Figure 5. Functions of JNKs in HCC.

In HCC, JNK1 is overactivated either by overactivation of the upstream kinases MKK4 and 7 or the inactivation of DUSP1. Activated JNK1 induces c-Myc, which suppresses p21 expression and promotes HCC proliferation via cyclin D1 expression. JNK1 also upregulates MLL3 and EZH2, 2 histone H3 methyl transferases to increase expression of the cell cycle-associated genes, such as cyclins, and inhibit the transcription of tumor suppressors, respectively. c-Jun inhibits p53 activity post-transcriptionally.
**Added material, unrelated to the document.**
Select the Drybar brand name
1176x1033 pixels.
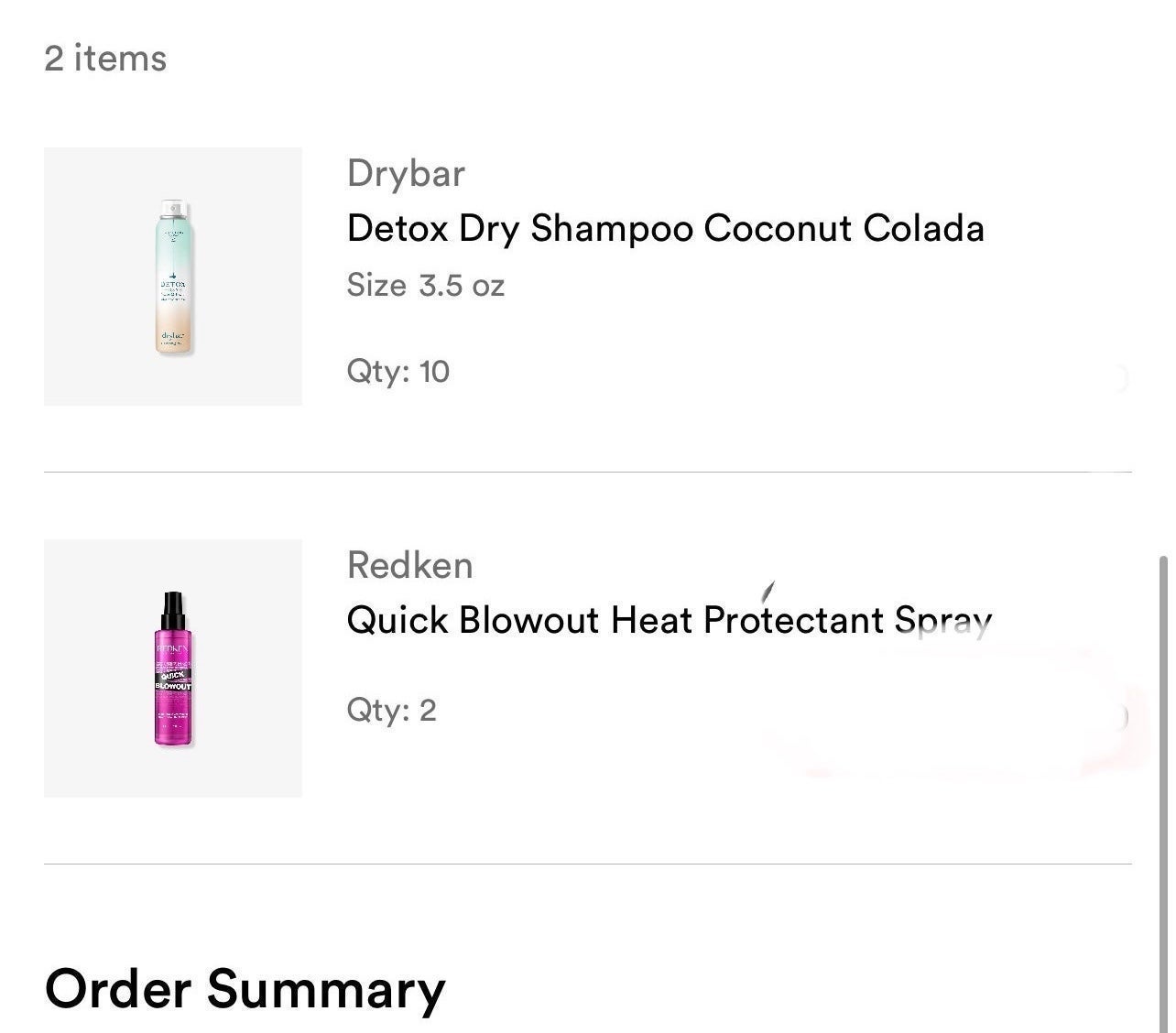pos(406,173)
JNK1 increase generation of ROS, which is inhibited by p38α and IKKβ activation of NF-κB, through induction of SOD2. JNK1 also inhibits TGF-β–induced Smad3 activation, thereby inducing p21 to suppress HCC promotion. All of these pathways regulate hepatocyte death, which results in the release of IL-6, TNF, and TGF-β through JNK1 in non-parenchymal cells, including Kupffer cells. IL-6 induces HCC proliferation via activation of STAT3in hepatocytes. JNK1 promotes (but TAK1, p38α, and IKKβ activation of NF-κB prevent) hepatocyte death and HCC formation.